• **Task goal**:
Recast the rows below as a Markdown table with the columns No. and Content, giving each line its own number and skipping any blank lines. Leave the pictures out.

• **Supplied entries**:
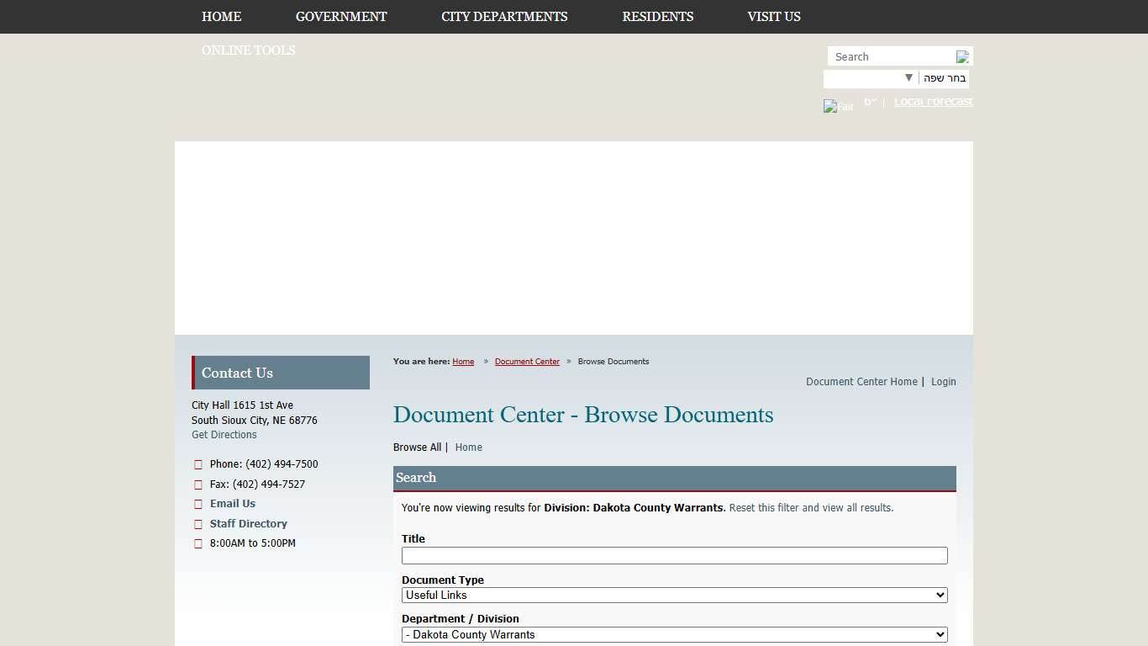The height and width of the screenshot is (646, 1148).
Task: Click inside the Title input field
Action: coord(673,555)
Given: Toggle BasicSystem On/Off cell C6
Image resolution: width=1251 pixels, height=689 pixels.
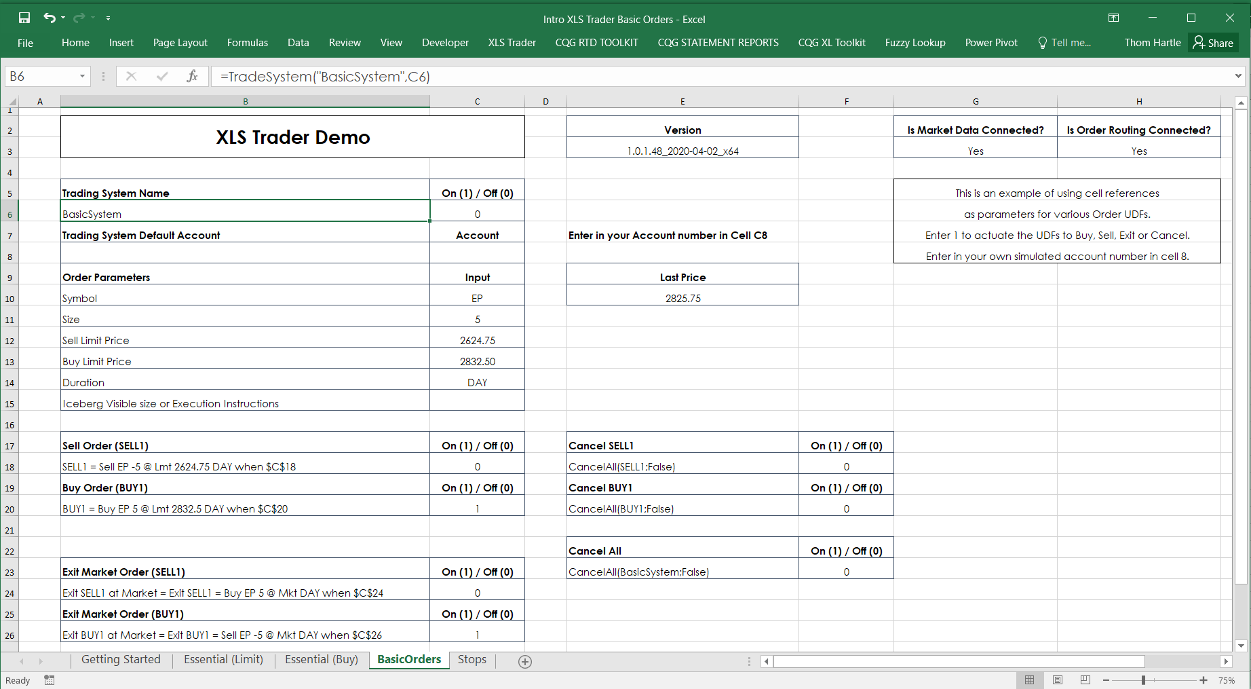Looking at the screenshot, I should tap(477, 215).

• **Final result**:
| No. | Content |
|---|---|
| 1 | The height and width of the screenshot is (646, 1148). |
| 2 | Task: Click inside the Title input field |
| 3 | Action: coord(673,555) |
| 4 | Given: Toggle BasicSystem On/Off cell C6 |
| 5 | Image resolution: width=1251 pixels, height=689 pixels. |
| 6 | Looking at the screenshot, I should tap(477, 215). |